As our day came to an end, we talked about all we learned and our favorite finds. And then planned our next adventure together!
Just a few weeks later, we were off to Devon Street. In Chicago, this is where you will find the many Indian grocery stores. We had been advised to not go on a weekend especially since we were unfamiliar with what we were going to find and would want to shop more leisurely. The market we chose to wander through was set up a little differently in that the amount of produce was just a small section of the store. The shelves were filled with bags of beans, lentils, herbs, spices and many more intriguing items. The store personnel were very willing to answer our questions and show us the best way to buy some of the products for our cooking purposes. We left the store with bags of wonderful smelling spices and jars of tamarind to create our curry dishes. This was a far more education packed experience than reading cookbooks!

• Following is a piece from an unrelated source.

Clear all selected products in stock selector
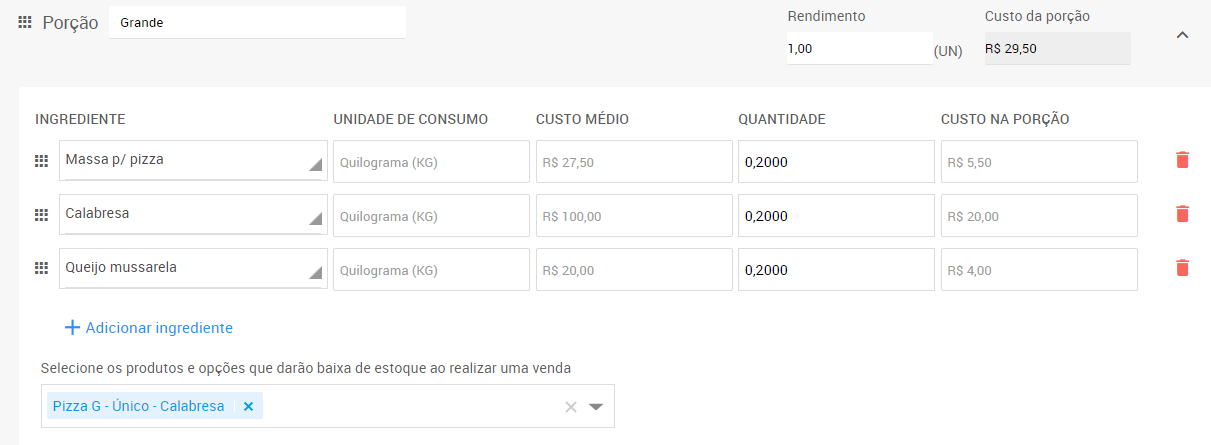 [x=571, y=407]
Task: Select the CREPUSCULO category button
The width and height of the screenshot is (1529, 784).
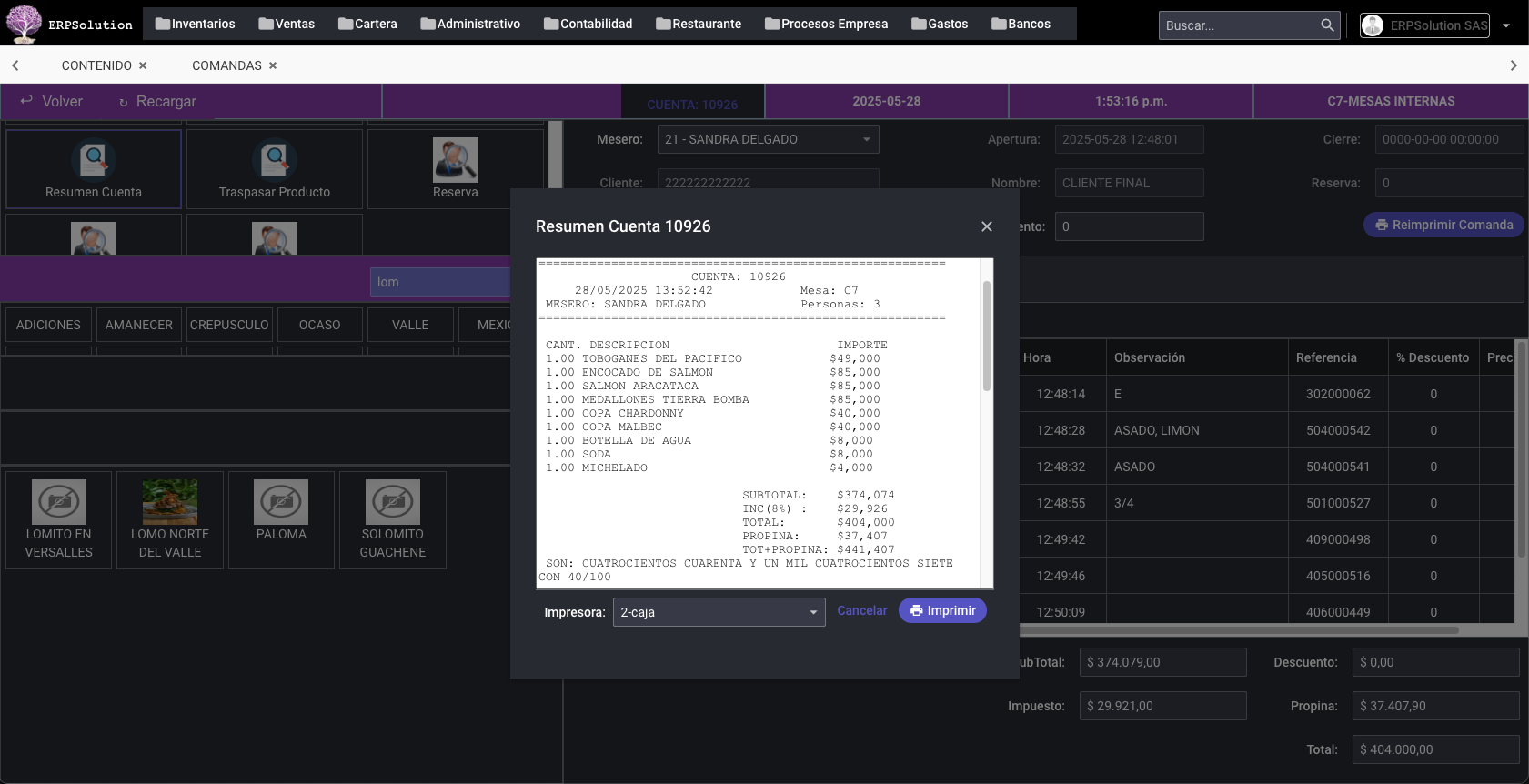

In Chicago, we are very lucky to have a truly wide range of markets that would meet many diverse taste buds. In fact, we have neighborhoods known for their amazing food presence: Greektown, Little Italy, Chinatown and Devon Street for Indian food for example. You will also find wonderful options that include Polish delis, Mexican Mercado’s, Korean markets, Middle Eastern bakeries and Jewish delis to name a few. Don’t forget that you can also learn so much by visiting your meat market and fishmongers. They are usually very willing to share cooking tips and even recipes.
If you really want to learn more about ethnic cooking and aren’t able to travel to the country to learn their cuisine, the next best thing is to look for cooking classes that offer the kinds of dishes you are interested in making. You will find classes offered at your local cooking schools, some community colleges, and national retailers and in some cases, restaurants. Our local newspaper, the Chicago Tribune, writes an article once or twice a year showing readers where they can find cooking schools and classes as an added resource. Just a side note that if you are traveling to another country, you may find restaurants that offer cooking classes. We did while traveling in Mexico where a visit to the farmer’s market was included in the class experience.
I hope this post gave you some ideas about exploring the food markets in your town. While each city is different, I can assure you that you will meet some really wonderful, charismatic people who are happy to share their culture with you via food. I bet they will even translate those packages for you!
Have you gone in search of food experiences like this too? Please share. I would love to know what you learned and where you went. And of course, any recipes you would like to share with us!